C’è una linea di continuità universale, indistruttibile, che unisce e valorizza la memoria dei desaparecidos argentini, anche a quarant’anni di distanza da quella immane tragedia. È l’amore. «Con la mia testimonianza di sopravvissuto ho voluto “liberare” i miei compagni dal campo di concentramento perché per me rappresentano, sia a livello individuale che collettivo, una storia d’amore. E oggi vivono attraverso i tanti giovani che scoprono la loro storia, cercando di essere liberi, formando la propria identità, amando e riflettendo sulla necessità di cambiare un presente che soffoca il loro sogno di una società giusta, senza sofferenze».
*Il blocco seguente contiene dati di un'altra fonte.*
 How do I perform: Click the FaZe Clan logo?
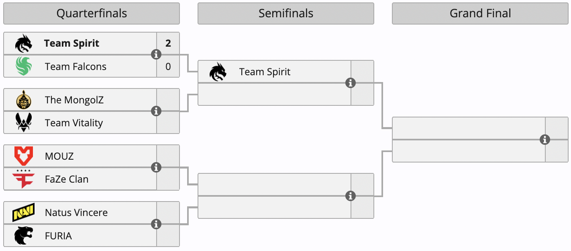[x=24, y=179]
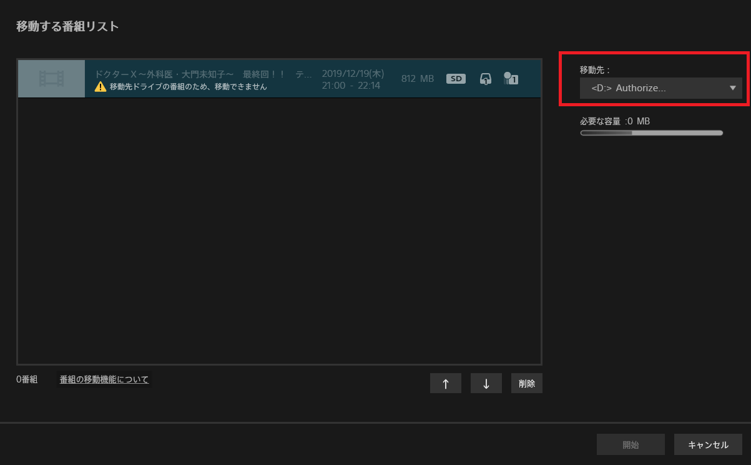Click the SD quality badge icon
751x465 pixels.
point(456,79)
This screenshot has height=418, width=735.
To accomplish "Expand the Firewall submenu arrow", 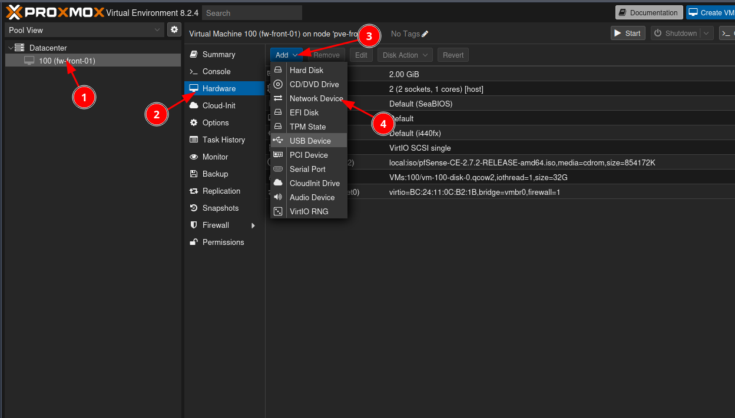I will click(253, 225).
A parlare è Pablo Díaz, l’unico sopravvissuto ancora in vita della “Notte delle matite spezzate”, uno degli episodi più terribili avvenuti negli anni della dittatura militare argentina. Nel 1976 faceva parte del movimento degli studenti di La Plata, giovanissimi militanti decisi a rivendicare il “ boleto estudiantil”, una tessera-sconto sui libri di testo e sul prezzo del biglietto dell’autobus. Già pedinati e schedati per le loro marce di protesta per il diritto allo studio, furono rapiti uno a uno dagli squadroni della morte del regime golpista, che li considerava pericolosi sovversivi da annientare. I ragazzini e le ragazzine di La Plata vennero condotti nel centro di detenzione clandestina di Arana, torturati a colpi di unghie strappate e scosse elettriche, lasciati morire di fame e di freddo, e poi fatti sparire.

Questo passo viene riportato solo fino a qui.